MySQL's innodb has a clustered index. On DB2, SqlServer, Oracle, etc, they are configurable. PostgreSQL is more like MySQL myisam in that the data and index are separate. In this case, the random nature only screws up the index (assuming btree), not the data.
It can be a bigger issue if you proxy sql queries and shard to 1000 DB servers and you thus rely on part of the query to indicate which shard it is on. You can do this with a type of uuid that embeds the shard, or you have to include additional parts in the query beyond the PK to get the row (it could be a column that the sharing is based on, or a comment). And yes, careful with joins from an a root object's table that joins to other tables that use uuids unless you can guarantee that they are in the same node.

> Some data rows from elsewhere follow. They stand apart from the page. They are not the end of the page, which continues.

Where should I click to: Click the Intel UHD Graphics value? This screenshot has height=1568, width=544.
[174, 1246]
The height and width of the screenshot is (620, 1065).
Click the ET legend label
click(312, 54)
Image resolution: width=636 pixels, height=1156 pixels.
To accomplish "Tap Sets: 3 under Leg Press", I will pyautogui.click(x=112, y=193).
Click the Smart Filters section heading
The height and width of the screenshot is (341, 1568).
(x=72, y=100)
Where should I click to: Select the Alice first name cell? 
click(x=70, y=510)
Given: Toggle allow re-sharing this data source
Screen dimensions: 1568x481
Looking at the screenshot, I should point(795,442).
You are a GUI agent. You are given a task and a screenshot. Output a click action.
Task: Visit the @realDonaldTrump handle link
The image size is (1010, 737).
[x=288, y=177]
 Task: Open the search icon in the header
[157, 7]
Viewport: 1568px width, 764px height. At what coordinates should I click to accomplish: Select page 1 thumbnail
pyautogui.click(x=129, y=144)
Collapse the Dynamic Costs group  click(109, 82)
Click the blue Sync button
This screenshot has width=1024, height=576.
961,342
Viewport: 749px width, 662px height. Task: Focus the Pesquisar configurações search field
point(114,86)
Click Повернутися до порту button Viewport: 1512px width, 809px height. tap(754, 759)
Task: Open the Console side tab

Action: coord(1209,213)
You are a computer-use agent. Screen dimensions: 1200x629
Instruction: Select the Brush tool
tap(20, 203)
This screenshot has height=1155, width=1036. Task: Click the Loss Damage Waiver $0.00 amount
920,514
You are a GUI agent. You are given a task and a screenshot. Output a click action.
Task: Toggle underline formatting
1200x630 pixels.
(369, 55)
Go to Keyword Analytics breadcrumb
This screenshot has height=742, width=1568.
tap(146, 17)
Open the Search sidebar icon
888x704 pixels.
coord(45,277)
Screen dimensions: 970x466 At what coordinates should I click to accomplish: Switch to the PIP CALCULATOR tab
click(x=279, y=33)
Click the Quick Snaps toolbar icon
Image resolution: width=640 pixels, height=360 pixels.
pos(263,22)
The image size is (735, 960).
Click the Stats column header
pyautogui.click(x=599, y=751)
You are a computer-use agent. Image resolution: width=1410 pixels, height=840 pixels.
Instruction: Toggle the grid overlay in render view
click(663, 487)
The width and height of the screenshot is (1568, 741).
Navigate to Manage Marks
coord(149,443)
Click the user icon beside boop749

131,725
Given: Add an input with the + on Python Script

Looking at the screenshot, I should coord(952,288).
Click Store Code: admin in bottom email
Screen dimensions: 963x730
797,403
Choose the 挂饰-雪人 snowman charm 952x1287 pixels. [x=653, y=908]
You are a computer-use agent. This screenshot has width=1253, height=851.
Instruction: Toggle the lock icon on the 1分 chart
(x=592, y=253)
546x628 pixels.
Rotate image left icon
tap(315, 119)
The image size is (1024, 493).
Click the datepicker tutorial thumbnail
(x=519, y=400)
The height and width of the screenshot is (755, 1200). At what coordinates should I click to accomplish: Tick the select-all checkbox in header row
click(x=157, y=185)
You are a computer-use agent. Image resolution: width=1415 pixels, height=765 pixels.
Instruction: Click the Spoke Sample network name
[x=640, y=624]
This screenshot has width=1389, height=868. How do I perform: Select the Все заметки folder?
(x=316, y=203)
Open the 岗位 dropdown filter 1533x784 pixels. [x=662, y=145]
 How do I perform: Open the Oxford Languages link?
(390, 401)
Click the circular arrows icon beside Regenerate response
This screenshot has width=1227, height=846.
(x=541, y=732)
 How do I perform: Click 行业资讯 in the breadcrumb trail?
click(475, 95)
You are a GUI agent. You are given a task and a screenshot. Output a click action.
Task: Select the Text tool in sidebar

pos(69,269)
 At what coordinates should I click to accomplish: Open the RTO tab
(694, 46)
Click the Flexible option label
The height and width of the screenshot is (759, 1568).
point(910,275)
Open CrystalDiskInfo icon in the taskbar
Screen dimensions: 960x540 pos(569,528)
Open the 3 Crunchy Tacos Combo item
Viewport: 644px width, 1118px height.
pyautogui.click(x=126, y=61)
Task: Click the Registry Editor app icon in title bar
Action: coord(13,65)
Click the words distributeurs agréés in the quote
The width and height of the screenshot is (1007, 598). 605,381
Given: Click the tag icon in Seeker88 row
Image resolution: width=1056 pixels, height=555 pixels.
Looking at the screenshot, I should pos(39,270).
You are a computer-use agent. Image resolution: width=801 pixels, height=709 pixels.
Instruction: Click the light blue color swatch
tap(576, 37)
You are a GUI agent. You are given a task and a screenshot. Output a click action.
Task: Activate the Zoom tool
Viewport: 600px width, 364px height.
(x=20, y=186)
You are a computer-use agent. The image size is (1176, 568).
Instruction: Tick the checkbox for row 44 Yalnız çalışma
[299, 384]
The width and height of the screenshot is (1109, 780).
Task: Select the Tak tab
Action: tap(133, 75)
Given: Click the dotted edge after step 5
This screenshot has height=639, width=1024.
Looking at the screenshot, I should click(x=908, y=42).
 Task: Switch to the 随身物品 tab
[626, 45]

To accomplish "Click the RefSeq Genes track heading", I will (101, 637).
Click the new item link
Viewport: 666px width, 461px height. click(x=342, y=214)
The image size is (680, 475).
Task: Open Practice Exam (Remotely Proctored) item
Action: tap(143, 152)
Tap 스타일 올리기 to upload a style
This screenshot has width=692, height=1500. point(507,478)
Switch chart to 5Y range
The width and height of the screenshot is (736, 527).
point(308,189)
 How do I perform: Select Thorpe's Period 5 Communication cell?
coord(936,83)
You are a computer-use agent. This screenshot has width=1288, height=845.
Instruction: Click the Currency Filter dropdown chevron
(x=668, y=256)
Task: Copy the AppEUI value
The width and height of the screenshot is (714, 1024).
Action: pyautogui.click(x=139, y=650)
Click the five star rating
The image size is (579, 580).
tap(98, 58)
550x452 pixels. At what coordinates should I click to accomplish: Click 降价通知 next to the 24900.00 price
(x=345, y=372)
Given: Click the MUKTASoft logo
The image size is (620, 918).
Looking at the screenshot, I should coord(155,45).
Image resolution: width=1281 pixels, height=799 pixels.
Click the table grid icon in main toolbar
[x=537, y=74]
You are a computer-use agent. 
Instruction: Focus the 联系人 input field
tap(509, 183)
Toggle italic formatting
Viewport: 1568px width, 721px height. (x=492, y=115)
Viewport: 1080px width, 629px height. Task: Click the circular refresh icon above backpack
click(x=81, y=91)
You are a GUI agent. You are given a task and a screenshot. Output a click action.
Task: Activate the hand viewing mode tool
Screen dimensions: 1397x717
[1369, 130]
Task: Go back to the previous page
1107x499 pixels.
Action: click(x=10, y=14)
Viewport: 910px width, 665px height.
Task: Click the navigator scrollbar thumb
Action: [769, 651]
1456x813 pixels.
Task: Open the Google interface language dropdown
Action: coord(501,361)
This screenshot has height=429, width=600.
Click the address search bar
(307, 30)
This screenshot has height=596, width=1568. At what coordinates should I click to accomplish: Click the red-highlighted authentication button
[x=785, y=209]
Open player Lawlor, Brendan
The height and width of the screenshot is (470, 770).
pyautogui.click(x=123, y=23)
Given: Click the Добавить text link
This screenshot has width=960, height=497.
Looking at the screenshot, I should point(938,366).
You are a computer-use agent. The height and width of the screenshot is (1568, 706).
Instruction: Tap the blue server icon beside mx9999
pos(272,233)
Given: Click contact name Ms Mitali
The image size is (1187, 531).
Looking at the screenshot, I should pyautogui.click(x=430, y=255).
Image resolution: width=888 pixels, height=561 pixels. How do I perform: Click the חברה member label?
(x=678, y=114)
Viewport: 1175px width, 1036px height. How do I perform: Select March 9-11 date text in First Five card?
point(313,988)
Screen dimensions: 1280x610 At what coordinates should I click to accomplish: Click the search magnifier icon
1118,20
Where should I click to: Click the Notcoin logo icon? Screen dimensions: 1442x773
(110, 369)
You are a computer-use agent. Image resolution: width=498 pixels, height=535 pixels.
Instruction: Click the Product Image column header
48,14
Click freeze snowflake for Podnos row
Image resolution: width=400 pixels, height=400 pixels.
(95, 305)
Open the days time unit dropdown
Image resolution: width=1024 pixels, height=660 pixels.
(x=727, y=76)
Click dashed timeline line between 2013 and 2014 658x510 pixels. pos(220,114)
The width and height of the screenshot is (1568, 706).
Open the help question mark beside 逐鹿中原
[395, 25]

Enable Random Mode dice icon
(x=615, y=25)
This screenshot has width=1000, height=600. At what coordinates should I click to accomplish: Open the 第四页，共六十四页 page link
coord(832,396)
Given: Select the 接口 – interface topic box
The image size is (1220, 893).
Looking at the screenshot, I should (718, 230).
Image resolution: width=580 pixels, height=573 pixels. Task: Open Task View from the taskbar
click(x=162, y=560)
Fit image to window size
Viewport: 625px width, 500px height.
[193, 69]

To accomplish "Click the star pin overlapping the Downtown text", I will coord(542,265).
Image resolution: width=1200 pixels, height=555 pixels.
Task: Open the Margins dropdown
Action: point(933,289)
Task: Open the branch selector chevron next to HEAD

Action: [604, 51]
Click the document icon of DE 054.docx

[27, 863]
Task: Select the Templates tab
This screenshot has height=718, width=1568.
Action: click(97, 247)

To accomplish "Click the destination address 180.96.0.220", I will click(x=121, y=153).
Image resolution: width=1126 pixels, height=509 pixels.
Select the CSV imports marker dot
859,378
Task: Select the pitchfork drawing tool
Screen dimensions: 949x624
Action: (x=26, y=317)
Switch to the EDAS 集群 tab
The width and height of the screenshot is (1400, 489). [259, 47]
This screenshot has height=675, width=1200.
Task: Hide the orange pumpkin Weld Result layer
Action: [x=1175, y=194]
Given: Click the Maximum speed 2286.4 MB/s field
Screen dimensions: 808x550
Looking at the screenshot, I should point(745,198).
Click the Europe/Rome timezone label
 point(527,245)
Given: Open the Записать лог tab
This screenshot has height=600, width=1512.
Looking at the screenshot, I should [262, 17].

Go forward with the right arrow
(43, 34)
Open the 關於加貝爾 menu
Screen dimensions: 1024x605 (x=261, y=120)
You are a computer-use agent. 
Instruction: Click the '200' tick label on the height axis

"Things got really bad in one company where they had decided to use Latin-1 character set. When we converted to UTF-8 several of the compound-key indexes were not big enough to contain the larger strings."
This shouldn't be right. UTF-8 encoding uses the same 8 bits for each valid UUID character that Latin-1 would. Unless someone put invalid characters in the UUID field, I would guess that the new encoding was actually UTF-16 or something.
The whole point of UTF-8 is that it's identical to Latin-1 (edit: ASCII) except in cases where it can't be. In those cases, it uses a very efficient encoding.
I understand that people (for whatever reasons) don't want to store text in UTF-8, but that's incredible that such a popular piece of software would take that notion to the extreme. "Let's make UTF-8 almost equivalent to UTF-32 when the data is at rest! Yes!"
Are you sure that info is correct? And if it's correct, are there any valid engineering reasons for that decision? It's probably best to be charitable and assume there must be a reason.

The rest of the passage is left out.